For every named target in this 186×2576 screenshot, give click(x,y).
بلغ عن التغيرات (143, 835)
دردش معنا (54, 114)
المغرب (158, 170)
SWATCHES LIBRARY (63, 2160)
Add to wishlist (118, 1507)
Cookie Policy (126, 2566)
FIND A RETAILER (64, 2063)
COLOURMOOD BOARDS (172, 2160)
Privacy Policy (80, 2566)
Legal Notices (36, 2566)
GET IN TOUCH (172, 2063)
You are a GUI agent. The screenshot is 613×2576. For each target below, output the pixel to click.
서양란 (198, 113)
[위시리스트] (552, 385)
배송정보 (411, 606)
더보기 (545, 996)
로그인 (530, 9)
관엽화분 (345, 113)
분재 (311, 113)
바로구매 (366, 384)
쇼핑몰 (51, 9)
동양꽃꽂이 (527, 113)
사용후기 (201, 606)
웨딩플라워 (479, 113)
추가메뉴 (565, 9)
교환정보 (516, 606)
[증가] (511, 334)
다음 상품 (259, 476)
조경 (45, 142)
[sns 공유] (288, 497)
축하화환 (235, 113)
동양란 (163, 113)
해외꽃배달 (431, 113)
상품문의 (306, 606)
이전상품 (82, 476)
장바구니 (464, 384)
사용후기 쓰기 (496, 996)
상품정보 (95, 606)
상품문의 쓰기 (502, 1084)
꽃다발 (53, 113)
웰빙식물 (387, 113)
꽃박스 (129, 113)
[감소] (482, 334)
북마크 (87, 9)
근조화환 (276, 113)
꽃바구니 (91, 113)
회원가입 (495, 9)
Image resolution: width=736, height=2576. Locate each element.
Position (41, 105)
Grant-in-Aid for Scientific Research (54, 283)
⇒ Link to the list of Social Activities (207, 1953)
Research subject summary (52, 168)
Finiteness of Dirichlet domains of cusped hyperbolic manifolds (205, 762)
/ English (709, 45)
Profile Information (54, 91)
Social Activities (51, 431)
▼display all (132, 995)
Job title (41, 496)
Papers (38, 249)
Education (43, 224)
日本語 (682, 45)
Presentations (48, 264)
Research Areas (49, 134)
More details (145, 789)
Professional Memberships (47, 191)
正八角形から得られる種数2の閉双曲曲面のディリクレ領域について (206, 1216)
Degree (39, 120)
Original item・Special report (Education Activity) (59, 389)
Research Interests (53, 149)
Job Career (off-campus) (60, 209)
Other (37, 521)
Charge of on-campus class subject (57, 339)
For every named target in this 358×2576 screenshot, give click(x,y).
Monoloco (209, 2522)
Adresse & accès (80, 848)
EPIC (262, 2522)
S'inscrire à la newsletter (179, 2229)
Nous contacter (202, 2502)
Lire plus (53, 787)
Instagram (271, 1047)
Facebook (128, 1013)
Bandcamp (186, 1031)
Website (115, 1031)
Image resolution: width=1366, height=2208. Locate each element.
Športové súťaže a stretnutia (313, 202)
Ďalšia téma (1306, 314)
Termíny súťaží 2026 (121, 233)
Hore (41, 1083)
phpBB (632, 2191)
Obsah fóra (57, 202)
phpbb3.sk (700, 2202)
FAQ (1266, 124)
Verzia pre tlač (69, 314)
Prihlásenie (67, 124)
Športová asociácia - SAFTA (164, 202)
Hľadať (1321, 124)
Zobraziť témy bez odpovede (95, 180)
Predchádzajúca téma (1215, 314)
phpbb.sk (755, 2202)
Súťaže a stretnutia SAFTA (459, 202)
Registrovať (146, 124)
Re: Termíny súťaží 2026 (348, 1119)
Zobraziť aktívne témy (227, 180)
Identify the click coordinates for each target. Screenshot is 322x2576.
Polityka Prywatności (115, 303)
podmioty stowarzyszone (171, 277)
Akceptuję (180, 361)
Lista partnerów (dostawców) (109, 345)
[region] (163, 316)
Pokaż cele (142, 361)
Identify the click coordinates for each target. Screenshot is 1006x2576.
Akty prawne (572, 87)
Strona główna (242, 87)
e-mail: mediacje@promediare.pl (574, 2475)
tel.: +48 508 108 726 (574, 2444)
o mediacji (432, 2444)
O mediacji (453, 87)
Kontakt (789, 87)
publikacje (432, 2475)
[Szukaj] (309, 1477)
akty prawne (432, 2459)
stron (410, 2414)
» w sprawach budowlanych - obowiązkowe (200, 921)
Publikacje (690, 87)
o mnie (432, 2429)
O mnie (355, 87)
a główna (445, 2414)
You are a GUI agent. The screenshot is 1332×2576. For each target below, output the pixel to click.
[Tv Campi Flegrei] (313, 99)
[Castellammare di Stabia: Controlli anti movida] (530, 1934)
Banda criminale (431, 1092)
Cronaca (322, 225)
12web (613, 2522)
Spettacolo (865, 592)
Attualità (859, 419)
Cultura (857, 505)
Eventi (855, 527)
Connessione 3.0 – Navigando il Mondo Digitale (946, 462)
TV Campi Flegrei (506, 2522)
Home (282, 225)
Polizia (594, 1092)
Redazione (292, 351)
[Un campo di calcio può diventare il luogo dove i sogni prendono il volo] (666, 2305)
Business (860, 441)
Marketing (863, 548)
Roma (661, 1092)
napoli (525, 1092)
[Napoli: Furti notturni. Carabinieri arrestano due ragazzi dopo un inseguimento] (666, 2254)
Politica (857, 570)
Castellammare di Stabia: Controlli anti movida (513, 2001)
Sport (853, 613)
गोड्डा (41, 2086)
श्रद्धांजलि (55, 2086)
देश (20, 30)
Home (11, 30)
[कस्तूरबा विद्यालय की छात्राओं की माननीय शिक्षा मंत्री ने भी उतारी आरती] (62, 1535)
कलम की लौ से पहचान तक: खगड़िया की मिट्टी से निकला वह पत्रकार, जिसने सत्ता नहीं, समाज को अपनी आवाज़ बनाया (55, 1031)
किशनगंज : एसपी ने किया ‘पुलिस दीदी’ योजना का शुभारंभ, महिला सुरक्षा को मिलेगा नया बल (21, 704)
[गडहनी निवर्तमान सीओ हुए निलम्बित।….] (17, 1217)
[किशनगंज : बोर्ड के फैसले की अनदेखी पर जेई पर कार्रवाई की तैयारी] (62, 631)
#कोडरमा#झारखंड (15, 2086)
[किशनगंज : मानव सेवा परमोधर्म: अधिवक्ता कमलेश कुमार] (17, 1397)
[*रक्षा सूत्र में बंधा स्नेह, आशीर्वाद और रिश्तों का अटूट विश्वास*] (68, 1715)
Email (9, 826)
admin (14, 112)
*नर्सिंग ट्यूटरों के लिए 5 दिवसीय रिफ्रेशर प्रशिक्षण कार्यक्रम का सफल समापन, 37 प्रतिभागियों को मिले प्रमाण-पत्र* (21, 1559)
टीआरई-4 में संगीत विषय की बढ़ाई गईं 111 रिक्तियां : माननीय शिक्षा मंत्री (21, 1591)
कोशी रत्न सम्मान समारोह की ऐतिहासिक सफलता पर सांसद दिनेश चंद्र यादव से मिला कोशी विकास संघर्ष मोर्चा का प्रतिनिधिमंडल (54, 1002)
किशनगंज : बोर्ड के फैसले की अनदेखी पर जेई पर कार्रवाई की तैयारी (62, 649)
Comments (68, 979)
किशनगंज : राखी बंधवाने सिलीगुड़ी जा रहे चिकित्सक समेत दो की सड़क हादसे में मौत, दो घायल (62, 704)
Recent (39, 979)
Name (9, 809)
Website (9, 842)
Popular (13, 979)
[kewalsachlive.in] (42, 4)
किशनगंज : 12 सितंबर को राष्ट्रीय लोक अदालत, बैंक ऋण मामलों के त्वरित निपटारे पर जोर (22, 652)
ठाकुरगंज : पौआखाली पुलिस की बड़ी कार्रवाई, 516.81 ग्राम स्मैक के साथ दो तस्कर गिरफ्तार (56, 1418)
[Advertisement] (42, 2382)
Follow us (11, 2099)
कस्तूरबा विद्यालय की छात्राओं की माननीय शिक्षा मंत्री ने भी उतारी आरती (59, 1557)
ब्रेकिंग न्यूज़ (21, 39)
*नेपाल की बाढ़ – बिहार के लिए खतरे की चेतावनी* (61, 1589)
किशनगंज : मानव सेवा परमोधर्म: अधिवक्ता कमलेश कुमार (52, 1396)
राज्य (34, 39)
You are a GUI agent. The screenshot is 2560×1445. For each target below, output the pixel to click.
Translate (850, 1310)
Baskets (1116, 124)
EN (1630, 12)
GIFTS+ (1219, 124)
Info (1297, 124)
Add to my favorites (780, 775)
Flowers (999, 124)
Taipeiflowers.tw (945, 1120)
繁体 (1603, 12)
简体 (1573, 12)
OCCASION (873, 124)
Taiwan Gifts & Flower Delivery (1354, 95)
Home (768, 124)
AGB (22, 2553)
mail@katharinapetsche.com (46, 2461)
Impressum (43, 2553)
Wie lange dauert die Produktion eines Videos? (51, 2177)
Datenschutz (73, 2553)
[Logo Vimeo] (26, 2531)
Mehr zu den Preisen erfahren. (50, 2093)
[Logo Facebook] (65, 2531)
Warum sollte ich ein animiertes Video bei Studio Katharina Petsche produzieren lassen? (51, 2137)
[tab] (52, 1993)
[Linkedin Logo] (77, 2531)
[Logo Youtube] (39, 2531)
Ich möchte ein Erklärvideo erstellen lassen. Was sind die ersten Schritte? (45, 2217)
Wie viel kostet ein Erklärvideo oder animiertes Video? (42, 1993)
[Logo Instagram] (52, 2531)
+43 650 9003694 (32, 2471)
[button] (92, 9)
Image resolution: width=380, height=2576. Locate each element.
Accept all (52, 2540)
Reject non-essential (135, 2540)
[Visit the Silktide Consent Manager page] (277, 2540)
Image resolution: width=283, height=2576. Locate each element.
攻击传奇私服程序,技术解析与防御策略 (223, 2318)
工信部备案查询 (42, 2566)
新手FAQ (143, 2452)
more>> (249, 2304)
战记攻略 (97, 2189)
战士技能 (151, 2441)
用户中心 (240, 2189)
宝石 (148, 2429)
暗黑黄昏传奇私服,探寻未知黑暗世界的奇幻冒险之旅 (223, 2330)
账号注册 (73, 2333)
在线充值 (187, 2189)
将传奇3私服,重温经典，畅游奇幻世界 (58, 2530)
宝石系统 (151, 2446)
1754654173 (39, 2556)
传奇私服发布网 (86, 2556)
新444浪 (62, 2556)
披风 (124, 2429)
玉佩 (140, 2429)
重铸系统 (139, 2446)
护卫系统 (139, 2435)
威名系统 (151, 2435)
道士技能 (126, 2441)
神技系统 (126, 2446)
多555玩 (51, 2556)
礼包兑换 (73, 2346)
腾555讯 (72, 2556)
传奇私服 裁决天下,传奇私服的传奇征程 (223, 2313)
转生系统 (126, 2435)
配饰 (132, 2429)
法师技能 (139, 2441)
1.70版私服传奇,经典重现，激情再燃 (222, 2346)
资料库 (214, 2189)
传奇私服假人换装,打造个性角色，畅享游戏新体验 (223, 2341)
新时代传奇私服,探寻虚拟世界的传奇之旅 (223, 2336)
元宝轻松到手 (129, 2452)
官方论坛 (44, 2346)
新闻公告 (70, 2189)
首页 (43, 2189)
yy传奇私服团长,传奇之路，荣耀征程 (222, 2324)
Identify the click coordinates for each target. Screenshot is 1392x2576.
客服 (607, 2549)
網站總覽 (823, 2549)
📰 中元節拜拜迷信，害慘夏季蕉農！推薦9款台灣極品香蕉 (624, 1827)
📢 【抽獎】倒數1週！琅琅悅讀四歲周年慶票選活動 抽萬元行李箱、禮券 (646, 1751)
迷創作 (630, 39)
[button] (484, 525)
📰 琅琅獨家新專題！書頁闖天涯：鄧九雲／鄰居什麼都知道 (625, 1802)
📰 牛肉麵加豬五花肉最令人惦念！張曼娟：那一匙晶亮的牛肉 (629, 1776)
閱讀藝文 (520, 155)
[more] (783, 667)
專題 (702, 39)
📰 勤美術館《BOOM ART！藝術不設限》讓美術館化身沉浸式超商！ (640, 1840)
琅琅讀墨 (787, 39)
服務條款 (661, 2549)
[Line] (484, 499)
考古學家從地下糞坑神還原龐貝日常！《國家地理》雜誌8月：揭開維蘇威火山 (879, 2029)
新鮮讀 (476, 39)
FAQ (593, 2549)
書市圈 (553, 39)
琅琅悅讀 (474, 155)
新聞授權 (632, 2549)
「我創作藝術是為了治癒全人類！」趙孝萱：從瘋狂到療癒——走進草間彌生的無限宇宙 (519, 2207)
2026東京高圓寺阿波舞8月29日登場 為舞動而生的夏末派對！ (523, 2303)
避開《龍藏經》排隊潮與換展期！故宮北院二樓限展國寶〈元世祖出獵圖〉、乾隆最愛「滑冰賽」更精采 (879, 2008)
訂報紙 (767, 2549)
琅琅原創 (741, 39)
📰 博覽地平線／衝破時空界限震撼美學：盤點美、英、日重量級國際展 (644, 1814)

────────

Would you print exactly and only the lines of the material above that run from the line with "EPIC (262, 2522)" through the line with "Zobraziť aktívne témy (227, 180)", both included?

**Expected answer**
EPIC (262, 2522)
S'inscrire à la newsletter (179, 2229)
Nous contacter (202, 2502)
Lire plus (53, 787)
Instagram (271, 1047)
Facebook (128, 1013)
Bandcamp (186, 1031)
Website (115, 1031)
Image resolution: width=1366, height=2208. Locate each element.
Športové súťaže a stretnutia (313, 202)
Ďalšia téma (1306, 314)
Termíny súťaží 2026 (121, 233)
Hore (41, 1083)
phpBB (632, 2191)
Obsah fóra (57, 202)
phpbb3.sk (700, 2202)
FAQ (1266, 124)
Verzia pre tlač (69, 314)
Prihlásenie (67, 124)
Športová asociácia - SAFTA (164, 202)
Hľadať (1321, 124)
Zobraziť témy bez odpovede (95, 180)
Predchádzajúca téma (1215, 314)
phpbb.sk (755, 2202)
Súťaže a stretnutia SAFTA (459, 202)
Registrovať (146, 124)
Re: Termíny súťaží 2026 (348, 1119)
Zobraziť aktívne témy (227, 180)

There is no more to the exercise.